EXERCISE REQUIREMENTS: Would you copy all lines in the data that contain the word "search"?

[ENTRIES SUPPLIED — start]

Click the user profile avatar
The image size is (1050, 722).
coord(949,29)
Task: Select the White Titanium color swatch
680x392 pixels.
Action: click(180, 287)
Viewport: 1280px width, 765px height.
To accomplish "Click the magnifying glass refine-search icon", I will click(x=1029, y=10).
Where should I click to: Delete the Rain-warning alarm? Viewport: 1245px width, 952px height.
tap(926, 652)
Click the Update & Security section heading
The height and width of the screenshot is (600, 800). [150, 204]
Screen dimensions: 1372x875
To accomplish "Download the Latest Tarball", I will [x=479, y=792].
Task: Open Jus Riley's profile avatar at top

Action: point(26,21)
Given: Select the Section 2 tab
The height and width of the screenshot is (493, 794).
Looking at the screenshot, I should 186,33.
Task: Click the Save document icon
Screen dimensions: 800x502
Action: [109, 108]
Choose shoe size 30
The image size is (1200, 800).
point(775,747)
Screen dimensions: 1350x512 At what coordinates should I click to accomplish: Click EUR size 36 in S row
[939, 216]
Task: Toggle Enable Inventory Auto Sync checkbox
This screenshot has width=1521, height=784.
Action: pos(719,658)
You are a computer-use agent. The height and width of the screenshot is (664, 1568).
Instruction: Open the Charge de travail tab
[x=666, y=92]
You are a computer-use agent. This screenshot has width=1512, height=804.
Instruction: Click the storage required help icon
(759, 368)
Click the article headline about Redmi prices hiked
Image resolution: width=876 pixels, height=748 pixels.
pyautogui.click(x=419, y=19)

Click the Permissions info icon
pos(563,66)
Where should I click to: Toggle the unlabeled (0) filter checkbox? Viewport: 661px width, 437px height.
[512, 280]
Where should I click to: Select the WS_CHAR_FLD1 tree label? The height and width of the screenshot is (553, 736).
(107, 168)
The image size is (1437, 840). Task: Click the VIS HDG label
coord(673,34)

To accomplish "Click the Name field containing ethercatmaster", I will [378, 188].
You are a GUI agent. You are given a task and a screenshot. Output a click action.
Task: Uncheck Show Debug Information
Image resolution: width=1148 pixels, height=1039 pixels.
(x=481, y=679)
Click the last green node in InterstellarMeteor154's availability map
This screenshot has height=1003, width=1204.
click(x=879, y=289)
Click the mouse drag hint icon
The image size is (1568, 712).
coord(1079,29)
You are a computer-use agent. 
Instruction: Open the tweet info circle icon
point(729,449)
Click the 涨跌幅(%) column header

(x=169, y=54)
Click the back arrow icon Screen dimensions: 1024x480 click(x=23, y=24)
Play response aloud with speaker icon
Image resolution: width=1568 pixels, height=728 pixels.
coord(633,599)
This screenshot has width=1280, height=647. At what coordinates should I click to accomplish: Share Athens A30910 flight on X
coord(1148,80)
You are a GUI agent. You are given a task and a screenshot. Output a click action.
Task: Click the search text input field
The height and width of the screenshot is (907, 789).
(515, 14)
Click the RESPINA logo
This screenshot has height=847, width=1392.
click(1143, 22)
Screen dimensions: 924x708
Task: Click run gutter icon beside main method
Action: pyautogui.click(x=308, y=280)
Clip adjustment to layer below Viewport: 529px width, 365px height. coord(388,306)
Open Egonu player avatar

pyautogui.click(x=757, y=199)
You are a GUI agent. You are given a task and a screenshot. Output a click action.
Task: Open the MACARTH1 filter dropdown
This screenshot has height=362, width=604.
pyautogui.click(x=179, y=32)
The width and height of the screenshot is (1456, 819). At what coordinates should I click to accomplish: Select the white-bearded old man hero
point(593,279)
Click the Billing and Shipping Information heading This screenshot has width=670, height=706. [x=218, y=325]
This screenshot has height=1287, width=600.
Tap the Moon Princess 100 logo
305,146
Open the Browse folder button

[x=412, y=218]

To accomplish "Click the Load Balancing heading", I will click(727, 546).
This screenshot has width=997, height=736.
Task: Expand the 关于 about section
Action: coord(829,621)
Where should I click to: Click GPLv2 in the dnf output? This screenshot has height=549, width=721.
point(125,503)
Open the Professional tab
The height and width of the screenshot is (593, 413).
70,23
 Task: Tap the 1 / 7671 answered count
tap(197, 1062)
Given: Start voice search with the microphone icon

[ENTRIES SUPPLIED — finish]

OUTPUT OF THE TASK:
To accomplish "Click the magnifying glass refine-search icon", I will click(x=1029, y=10).
Task: Click the search text input field
Given: Start voice search with the microphone icon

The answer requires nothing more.